• **Task to carry out**
Please copy out the rows word for word, beginning at the row that contains "Click the 'Write something' text field" and stopping after the row that contains "Looking at the screenshot, I should (x=96, y=984).".

• **Input material**

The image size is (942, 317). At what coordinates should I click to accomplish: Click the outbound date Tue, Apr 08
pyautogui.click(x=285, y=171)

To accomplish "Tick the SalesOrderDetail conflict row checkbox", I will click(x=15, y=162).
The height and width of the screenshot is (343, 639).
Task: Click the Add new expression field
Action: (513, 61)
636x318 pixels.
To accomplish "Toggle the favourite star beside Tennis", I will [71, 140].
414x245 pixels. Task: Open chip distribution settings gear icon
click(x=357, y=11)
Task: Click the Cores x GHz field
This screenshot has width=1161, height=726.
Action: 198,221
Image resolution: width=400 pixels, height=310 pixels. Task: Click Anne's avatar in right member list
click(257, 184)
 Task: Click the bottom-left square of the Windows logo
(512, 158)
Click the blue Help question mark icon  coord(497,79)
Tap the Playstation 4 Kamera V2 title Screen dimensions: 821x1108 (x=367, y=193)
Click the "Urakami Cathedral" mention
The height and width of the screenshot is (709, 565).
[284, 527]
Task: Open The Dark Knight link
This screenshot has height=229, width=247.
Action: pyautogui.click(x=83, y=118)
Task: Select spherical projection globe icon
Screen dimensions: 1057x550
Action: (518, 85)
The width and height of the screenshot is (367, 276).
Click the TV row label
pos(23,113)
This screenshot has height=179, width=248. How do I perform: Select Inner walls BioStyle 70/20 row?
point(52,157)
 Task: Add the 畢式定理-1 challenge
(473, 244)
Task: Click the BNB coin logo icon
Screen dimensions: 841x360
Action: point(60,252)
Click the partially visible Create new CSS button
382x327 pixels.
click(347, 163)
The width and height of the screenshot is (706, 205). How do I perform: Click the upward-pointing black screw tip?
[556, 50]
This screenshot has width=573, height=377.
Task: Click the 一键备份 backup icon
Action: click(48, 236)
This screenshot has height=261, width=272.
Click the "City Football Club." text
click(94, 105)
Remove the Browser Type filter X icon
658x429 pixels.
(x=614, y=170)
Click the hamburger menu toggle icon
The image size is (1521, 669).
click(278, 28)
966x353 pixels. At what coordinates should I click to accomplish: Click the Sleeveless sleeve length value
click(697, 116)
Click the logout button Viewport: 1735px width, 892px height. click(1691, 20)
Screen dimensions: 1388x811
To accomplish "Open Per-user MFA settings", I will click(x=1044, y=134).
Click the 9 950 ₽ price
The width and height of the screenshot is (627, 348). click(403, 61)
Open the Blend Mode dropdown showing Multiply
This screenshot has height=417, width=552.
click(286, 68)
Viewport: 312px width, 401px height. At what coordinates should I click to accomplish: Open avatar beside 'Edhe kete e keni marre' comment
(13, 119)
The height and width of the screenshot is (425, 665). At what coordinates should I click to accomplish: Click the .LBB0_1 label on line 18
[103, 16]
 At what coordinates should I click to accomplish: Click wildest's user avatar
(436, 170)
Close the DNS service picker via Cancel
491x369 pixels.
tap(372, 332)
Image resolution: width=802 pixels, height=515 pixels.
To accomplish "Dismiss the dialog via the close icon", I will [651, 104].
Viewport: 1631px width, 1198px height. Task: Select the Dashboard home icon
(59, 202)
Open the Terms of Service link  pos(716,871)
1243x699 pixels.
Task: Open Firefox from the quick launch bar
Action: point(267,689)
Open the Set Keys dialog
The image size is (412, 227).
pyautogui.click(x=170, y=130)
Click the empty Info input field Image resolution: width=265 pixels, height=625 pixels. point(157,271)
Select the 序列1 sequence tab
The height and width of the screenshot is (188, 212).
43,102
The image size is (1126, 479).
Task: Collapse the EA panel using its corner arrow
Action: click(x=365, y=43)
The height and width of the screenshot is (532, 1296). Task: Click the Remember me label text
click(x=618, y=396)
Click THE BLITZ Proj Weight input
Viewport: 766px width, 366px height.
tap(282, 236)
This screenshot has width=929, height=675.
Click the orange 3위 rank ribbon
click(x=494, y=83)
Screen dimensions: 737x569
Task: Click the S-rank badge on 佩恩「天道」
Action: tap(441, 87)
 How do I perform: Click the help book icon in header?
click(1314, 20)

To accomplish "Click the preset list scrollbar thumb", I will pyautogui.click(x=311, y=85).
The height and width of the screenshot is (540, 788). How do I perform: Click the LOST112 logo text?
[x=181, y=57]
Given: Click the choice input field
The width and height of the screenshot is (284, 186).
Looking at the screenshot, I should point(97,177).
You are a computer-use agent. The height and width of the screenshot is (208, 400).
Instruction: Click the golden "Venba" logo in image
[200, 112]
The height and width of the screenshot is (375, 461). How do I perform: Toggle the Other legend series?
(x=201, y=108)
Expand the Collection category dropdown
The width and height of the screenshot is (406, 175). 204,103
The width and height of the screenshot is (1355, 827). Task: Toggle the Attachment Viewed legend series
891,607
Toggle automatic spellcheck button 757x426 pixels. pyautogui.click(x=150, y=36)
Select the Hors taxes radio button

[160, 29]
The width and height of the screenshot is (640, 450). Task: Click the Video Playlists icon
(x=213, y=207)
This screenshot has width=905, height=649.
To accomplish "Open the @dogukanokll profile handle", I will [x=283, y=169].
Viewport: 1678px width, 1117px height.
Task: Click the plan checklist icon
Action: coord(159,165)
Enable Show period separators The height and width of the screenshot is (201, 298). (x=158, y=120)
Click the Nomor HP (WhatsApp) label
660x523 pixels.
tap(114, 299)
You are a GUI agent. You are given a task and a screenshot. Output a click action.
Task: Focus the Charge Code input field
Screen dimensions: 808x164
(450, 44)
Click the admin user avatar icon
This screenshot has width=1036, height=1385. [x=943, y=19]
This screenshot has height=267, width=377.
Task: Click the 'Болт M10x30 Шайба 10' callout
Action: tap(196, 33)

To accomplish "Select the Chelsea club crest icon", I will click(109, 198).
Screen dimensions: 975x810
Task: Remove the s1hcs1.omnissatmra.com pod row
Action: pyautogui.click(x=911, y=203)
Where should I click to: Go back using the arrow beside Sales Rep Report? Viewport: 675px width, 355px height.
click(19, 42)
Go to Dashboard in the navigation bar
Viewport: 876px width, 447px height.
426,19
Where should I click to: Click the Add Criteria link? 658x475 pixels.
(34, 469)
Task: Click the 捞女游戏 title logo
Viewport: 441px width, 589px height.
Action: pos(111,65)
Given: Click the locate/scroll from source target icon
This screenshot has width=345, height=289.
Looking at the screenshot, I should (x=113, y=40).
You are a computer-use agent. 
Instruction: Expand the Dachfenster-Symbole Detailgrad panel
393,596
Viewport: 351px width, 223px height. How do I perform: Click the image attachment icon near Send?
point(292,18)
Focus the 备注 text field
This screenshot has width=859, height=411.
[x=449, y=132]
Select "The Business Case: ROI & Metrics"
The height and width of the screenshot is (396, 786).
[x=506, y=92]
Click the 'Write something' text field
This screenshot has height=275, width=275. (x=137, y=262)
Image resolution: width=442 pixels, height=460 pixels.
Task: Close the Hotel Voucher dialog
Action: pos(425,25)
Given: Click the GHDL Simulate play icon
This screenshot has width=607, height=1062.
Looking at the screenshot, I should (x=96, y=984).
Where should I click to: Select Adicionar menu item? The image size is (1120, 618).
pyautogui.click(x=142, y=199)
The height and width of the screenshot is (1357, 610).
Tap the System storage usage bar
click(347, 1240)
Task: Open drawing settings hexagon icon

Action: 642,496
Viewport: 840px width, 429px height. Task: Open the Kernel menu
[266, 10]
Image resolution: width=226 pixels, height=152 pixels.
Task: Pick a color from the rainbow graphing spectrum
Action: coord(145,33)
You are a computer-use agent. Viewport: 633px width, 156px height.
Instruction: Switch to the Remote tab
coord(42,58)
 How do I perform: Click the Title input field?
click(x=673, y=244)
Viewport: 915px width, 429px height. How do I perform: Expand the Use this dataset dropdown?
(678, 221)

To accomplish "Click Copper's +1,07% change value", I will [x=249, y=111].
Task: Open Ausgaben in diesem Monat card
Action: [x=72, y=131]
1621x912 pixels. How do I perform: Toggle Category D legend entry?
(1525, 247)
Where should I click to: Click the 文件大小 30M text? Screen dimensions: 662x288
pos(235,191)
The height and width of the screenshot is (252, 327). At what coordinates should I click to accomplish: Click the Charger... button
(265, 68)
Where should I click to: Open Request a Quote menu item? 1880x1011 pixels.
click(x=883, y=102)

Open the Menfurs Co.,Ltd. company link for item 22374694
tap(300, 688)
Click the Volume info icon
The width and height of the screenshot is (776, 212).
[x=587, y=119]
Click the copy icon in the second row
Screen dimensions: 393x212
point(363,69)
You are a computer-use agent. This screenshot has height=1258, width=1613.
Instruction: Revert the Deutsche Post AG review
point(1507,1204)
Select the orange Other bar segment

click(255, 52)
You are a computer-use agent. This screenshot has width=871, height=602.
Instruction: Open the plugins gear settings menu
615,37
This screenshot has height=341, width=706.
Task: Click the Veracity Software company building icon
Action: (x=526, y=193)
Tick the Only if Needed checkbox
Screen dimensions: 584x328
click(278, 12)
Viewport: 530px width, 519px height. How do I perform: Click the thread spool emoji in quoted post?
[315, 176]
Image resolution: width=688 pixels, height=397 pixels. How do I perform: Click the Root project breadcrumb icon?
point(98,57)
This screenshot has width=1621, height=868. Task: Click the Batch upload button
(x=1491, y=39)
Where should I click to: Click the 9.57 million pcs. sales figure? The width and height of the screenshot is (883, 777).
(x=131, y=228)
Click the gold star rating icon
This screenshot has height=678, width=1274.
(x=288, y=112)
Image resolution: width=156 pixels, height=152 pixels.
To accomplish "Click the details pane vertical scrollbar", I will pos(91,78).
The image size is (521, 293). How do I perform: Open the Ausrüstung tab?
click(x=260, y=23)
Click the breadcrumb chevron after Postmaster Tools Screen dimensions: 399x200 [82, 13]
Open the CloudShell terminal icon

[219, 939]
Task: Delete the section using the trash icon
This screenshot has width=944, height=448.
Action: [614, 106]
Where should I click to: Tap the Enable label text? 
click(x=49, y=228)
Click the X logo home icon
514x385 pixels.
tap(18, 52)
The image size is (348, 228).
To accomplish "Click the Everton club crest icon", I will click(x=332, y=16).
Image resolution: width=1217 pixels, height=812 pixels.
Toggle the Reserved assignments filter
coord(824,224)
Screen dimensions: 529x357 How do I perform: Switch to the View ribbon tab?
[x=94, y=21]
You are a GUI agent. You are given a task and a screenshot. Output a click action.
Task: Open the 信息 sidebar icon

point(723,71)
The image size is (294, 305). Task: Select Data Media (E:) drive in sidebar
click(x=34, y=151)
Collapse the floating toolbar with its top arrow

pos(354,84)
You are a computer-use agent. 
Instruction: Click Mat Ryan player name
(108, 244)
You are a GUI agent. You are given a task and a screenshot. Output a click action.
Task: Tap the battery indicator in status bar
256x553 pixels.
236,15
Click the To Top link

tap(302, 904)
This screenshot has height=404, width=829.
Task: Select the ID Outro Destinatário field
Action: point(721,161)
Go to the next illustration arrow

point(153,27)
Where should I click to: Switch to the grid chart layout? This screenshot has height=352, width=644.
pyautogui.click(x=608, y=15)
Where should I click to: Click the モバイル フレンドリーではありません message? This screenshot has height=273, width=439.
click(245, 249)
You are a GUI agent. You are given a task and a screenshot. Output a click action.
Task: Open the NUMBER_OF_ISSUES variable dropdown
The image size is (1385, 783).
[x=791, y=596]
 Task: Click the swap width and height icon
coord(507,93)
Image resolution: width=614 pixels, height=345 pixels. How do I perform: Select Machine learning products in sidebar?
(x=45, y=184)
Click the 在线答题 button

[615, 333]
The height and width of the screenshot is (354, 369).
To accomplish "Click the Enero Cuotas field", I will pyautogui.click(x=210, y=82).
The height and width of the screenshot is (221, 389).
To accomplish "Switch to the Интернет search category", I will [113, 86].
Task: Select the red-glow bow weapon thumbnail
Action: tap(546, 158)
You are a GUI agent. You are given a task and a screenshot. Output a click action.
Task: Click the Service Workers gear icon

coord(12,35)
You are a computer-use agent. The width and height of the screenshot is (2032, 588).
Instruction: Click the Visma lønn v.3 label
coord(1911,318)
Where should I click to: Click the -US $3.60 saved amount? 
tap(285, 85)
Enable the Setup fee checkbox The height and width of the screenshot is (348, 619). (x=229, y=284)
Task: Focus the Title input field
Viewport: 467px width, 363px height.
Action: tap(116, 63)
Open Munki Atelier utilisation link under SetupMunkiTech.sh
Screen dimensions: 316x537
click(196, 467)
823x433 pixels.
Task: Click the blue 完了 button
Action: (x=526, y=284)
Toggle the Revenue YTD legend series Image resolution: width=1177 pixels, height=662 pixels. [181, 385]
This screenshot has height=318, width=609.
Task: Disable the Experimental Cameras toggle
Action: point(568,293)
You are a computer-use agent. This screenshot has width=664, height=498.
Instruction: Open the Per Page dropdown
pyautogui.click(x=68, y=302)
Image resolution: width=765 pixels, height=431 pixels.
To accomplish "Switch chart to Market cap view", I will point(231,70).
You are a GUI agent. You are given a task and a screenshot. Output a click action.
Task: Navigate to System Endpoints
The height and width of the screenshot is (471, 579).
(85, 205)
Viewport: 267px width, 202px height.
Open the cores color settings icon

• **The output**
Click the 'Write something' text field
This screenshot has height=275, width=275. (x=137, y=262)
Image resolution: width=442 pixels, height=460 pixels.
Task: Close the Hotel Voucher dialog
Action: pos(425,25)
Given: Click the GHDL Simulate play icon
This screenshot has width=607, height=1062.
Looking at the screenshot, I should (x=96, y=984).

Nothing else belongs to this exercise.